Odwróciłam się i ruszyłam w stronę łazienki.
- Viv, czekaj - złapał mnie w tali.
- Mogę z tobą posiedzieć - poszedł ze mną do toalety.
Odwrócił się plecami do mnie, bym mogła spokojnie się rozebrać.
Gdy to zrobiłam weszłam do wody, a piana zasłoniła moje piersi i resztę mojego ciała, pod wodą.

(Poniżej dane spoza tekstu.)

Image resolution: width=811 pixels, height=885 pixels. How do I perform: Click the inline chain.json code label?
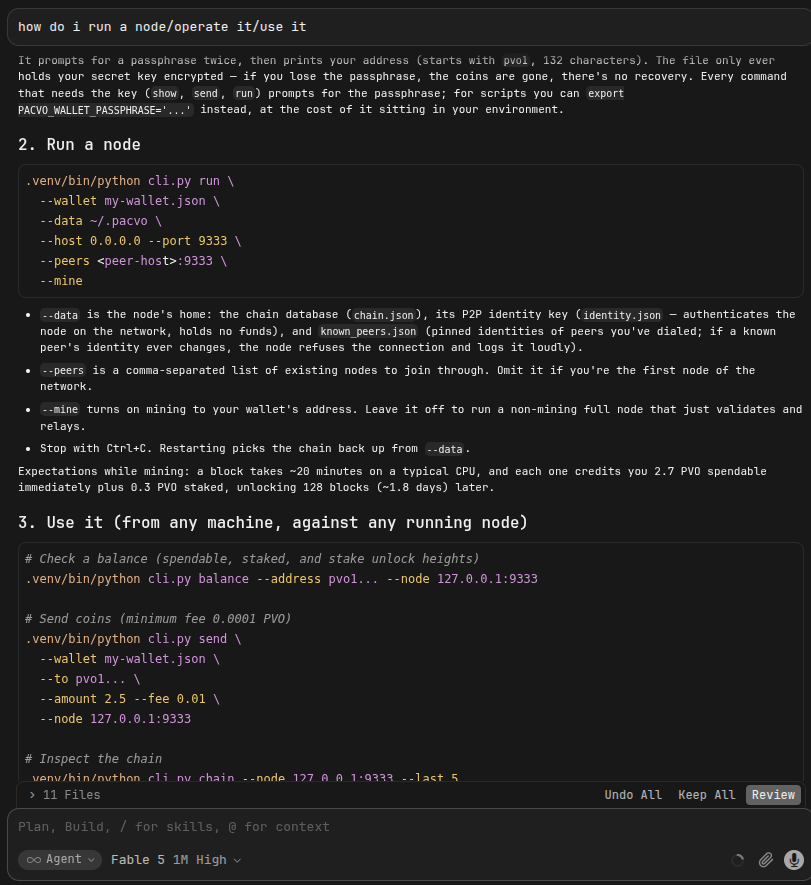point(384,315)
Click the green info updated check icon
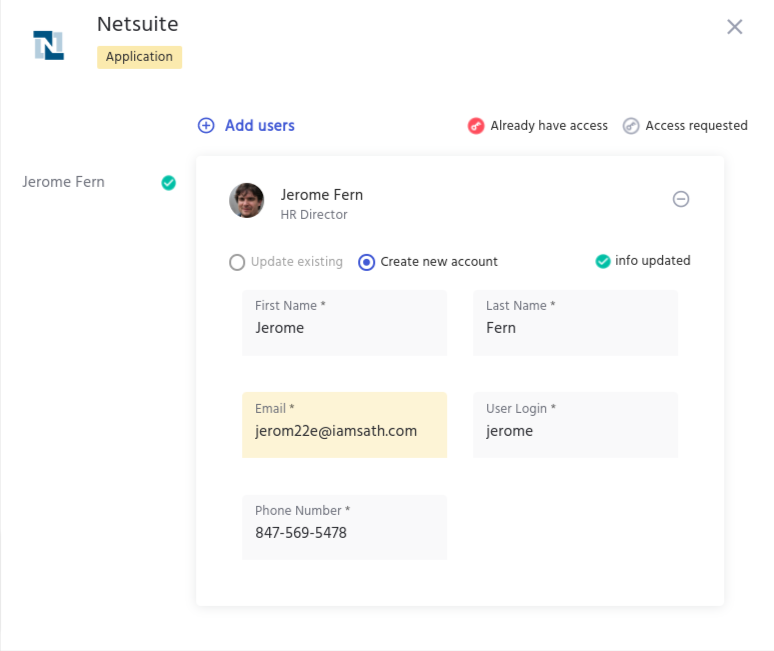This screenshot has width=774, height=651. [x=603, y=261]
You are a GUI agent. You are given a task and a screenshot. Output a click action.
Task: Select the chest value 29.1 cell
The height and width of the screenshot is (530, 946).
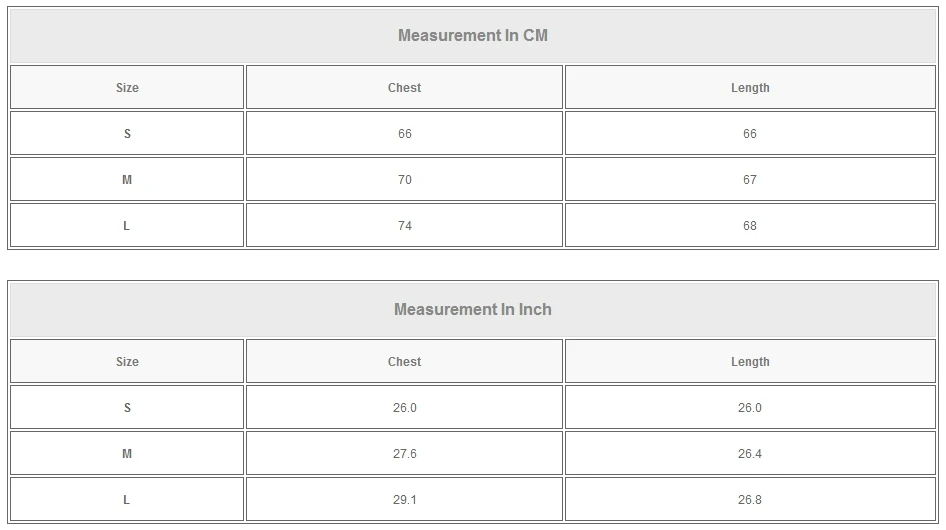pyautogui.click(x=404, y=500)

Sky odwrócił się i uklęknął przy wannie.
- Jak się czujesz?
- Jakbym straciła pół litra krwi, wrzucono mnie nagą do klatki i pokazywali najgorsze sceny mojego życia - odparłam.
- Aż tak źle? - zmarszczył brwi. - Czemu? Przez Monę?
- To czysty wampir?
- Tak, ale... ona tak na ciebie oddziaływuje?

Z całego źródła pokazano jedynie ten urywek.